We've liberated handles, tools, outer chuck jaws, safety guards, rubber feet, and a spare fuse - sounds like we're about ready to roll. We did buy an MT2 drill chuck and a few pieces of miscellaneous tooling when we picked up the lathe, so maybe we can do something productive today.
We originally planned on mounting the lathe to the workbench, but didn't have long enough M6x1 bolts, so we decided to mount the rubber feet to the chip pan, and set that on the new work surface.
Turns out that works fine - the instruction manual suggested we break the lathe in - normally we're sceptical of such moves, but what the hey! We ran the lathe for 60 minutes at varying speeds in High, Low, Forward, Reverse, and every combination thereof. It worked well.
So - to productivity! Here we've just run a #11 drill bit through a pinion gear for the 30lb'er drive train. A #11 drill bit is nominally 0.1910", and our calipers tell us the inner diameter is now 0.1915" so that's some pretty tight performance! Unfortunately still not big enough to press fit on to the 5mm drive motor shafts, so we moved up to a #10 drill bit.

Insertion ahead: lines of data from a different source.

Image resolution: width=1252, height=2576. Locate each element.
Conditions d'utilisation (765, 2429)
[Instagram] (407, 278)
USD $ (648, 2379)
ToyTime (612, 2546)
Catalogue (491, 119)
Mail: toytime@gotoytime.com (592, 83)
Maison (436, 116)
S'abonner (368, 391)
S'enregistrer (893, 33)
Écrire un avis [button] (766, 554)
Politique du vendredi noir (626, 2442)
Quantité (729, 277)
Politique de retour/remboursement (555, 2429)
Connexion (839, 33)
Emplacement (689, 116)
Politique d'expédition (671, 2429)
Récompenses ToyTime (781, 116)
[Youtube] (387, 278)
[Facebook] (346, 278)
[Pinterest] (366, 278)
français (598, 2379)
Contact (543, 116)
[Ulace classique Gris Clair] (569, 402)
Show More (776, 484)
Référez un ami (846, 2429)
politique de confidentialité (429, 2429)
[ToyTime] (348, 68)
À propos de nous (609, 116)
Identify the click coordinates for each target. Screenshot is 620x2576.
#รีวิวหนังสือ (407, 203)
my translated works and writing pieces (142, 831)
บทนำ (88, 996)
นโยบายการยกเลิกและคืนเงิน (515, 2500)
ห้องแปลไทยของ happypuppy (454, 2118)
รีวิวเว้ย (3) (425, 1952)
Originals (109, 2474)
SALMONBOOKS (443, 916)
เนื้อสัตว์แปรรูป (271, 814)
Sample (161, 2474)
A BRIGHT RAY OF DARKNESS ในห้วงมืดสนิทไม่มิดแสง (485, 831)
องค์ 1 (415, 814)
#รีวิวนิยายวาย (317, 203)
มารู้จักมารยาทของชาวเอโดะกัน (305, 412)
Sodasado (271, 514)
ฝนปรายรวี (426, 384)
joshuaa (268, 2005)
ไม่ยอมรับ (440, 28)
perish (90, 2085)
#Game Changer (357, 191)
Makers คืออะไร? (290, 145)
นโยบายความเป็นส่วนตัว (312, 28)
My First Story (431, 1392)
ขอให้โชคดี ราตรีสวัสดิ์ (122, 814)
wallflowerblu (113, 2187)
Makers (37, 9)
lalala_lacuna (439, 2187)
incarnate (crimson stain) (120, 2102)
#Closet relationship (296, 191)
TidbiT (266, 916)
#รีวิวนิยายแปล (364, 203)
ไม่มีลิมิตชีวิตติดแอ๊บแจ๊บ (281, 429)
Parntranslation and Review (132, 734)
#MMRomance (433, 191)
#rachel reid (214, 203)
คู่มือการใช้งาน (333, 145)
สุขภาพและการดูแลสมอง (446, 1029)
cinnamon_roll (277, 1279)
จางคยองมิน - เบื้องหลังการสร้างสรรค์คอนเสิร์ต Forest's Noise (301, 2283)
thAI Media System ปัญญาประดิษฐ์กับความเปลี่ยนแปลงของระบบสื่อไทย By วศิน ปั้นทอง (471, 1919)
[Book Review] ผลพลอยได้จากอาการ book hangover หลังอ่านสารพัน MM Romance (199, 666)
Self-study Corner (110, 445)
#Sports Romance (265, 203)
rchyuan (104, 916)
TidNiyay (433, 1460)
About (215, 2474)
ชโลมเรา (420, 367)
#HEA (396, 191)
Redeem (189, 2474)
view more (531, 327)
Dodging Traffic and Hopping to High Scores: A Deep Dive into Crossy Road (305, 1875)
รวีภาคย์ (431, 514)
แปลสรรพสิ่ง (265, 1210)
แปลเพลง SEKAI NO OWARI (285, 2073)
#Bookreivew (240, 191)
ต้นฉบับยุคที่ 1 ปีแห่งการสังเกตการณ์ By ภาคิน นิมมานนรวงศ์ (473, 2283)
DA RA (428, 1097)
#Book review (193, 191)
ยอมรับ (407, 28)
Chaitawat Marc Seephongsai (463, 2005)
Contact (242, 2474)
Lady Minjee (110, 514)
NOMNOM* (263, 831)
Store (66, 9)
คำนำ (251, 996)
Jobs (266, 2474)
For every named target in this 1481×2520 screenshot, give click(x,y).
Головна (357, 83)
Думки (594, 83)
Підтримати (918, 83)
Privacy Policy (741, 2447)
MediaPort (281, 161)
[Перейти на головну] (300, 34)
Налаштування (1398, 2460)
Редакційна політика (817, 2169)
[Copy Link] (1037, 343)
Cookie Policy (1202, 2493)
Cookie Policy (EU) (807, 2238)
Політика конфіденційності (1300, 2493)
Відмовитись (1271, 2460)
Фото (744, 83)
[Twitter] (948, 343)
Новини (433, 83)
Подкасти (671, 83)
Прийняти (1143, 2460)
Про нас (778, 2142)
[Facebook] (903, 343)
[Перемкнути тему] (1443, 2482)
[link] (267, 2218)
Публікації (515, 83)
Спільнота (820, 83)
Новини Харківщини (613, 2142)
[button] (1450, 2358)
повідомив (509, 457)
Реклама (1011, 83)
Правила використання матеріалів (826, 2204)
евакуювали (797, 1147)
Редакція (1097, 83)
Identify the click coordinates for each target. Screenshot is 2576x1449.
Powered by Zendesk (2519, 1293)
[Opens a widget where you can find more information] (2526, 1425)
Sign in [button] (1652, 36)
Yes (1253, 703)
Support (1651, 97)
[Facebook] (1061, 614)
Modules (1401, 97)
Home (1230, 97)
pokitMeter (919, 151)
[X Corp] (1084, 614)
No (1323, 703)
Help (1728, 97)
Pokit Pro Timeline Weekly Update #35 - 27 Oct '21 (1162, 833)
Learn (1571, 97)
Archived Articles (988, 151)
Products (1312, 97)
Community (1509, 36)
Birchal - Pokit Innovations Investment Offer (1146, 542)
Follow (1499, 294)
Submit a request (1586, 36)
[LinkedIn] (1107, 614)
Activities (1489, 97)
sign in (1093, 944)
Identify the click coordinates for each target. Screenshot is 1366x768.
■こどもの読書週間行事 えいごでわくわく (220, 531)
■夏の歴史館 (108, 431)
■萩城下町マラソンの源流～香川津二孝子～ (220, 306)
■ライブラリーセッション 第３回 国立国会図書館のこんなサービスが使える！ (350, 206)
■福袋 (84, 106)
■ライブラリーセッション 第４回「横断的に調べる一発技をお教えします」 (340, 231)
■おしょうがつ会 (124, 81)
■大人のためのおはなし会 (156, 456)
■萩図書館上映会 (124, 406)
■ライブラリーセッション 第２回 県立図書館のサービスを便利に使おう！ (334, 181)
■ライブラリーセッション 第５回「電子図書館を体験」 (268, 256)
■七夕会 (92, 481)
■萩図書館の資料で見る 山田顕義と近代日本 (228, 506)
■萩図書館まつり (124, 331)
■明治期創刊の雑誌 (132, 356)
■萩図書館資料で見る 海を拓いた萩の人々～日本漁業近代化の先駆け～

The #10 drill bit took us to 0.1940" inner diameter, and we needed closer to 0.1960" so we then moved up to a #9 drill bit, and that was just a hair too much - this gear could be pushed on to the pinion just by hand, so we're going to have to pick up some Loctite 609 retaining compound for this one, and decided to stick with boring the rest of the gears with the #10 bit, and see how they fair being pressed on to the shaft.
The operation went very well! Using a single washer on top of the gear gave us the right spacing when pressing the gear on to the shaft to align with the wheel gear, and we were extremely happy at this point. So happy, we decided to up the ante ...
... and worked on the wheel gears, enlarging the bore in 1/32" increments from 3/8" to 1/2".
The finaly pass with the 1/2" drill bit was tricky - it was riiiiight at the length we could push the tailstock back, but we persevered, and our patience was rewarded.
Here we have it: five wheel gears with 1/2" bored sitting nicely on the keyed shaft - the next step is to cut the keyed shaft to length, and then wait for the wheels to arrive from our friend at FingerTech Robotics. It's going to be a long wait, according to Canada Post tracking :-(
As you can see here, things line up very nicely. Despite the assault from the arbor press, the motor spins freely, and the teeth are well meshed between the gears. We can hardly wait to see these drive pods in operation! All in all, a good day's work :-)
Tags: gearingup, build, featherweight, ii3, lathe
We knew we weren't going to have a whole lot of time this evening, but we did want to get at least one speed controller installed in a drive pod for the 30lb'er, just to verify they'd fit. Plus we got a package in the mail that needed investigating ... Hit Back after viewing an image.
And here it is: an Arduino starter kit from Pololu, put together by SparkFun. All we had time for today was to verify the contents.
We have a number of resistors, presumably for the LEDs, a stretch guage, a potentiometer, a buzzer, a transistor, another USB cable, a small breadboard, a bunch of wires, and the Aduino Uno R3 board itself. We're looking forward to hooking that up and playing with it in the very near future, but on to drive trains!
First question: does the ESC physically fit inside the drive pod? Answer: yes - just. We knew it had capacitors hanging off it, and they fit nicely in the wire entry/exit hole. We will need to trim a bunch of wire off both the motor and the ESC, but at least they do indeed fit, and with just enough clearance too.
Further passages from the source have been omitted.